- Agriculture industry is looking for a compromise that will allow the cuts without decimating programs that help farmers in times of unpredictable weather and markets.
Intense negotiations continued in Washington, D.C., this week as congressional leaders and farm policy stakeholders try to find a way to cut $23 billion from ag programs while maintaining a workable safety net for producers across the country.
The deadline by which the heads of the House and Senate Agriculture Committees told the super committee they would offer a legislative proposal for the cuts came and went 10 days ago.

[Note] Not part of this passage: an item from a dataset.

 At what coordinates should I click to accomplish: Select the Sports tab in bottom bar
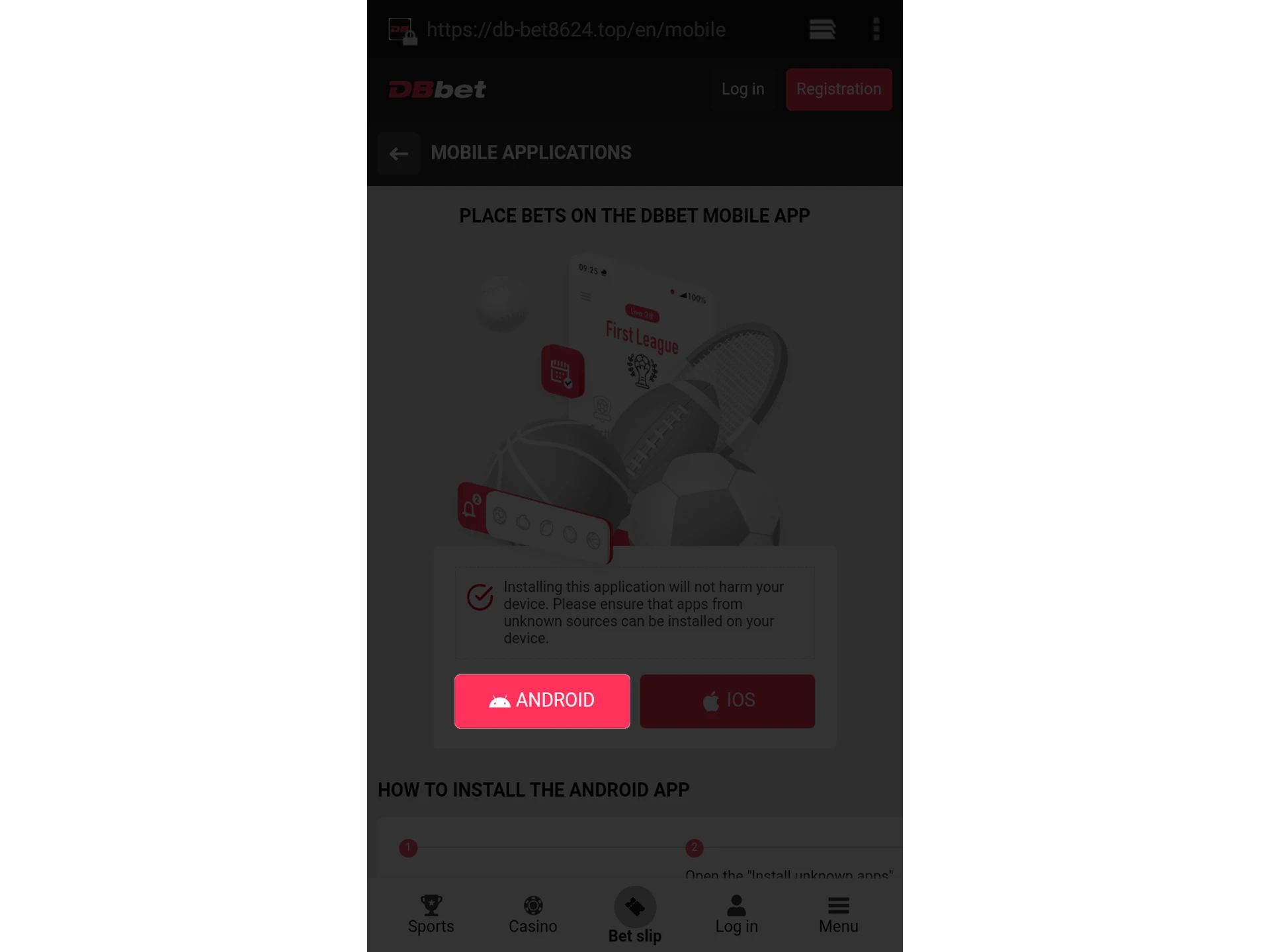point(431,913)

The farm community is looking for a compromise that will allow the cuts without decimating programs that help farmers in times of unpredictable weather and markets. Talks are centering around ideas for a revenue program with price protection to supplement crop insurance coverage, which most farmers consider the core of the safety net.
Talking to reporters at the National Association of Farm Broadcasters’ Trade Talk, NAWG President Wayne Hurst, a farmer from Burley, Idaho, said wheat leadership continues to work with many Members of Congress and fellow ag groups as the process develops.

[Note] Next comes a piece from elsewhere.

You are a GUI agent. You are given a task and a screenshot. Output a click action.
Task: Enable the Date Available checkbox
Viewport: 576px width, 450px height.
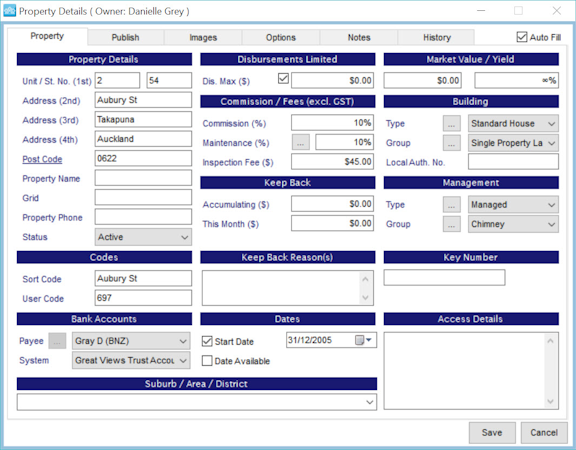click(207, 361)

Senate Ag Committee Chairwoman Debbie Stabenow (D-Mich.), Senate Ranking Member Pat Roberts (R-Kan.), House Ag Committee Chairman Frank Lucas (R-Okla.) and Ranking Member Collin Peterson (D-Minn.) are the key negotiators in the process thus far, though Members of both Committees and other ag-state leaders are also heavily involved.
Key policymakers include Sen. Max Baucus (D-Mont.), a member of the super committee and the Chairman of the Senate Finance Committee, and Sen. Kent Conrad (D-N.D.), a key author of past farm bills and the Chairman of the Senate Budget Committee. All four Ag Committee principals, Baucus, Conrad and Sen. Patty Murray (D-Wash.), who is a co-chair of the super committee, are from states with extensive wheat production.
In mid-October, leaders of the Congressional Ag Committees told the super committee agriculture-jurisdiction programs should be cut by no more than $23 billion on top of more than $40 billion in cuts and spending reductions in recent years.
NAWG’s policy priorities for the negotiations are outlined in a letter recently sent to Congress, which is at http://www.wheatworld.org/wp-content/uploads/farmbill-letter-on-ag-policy-deficit-reduction-20111025.pdf.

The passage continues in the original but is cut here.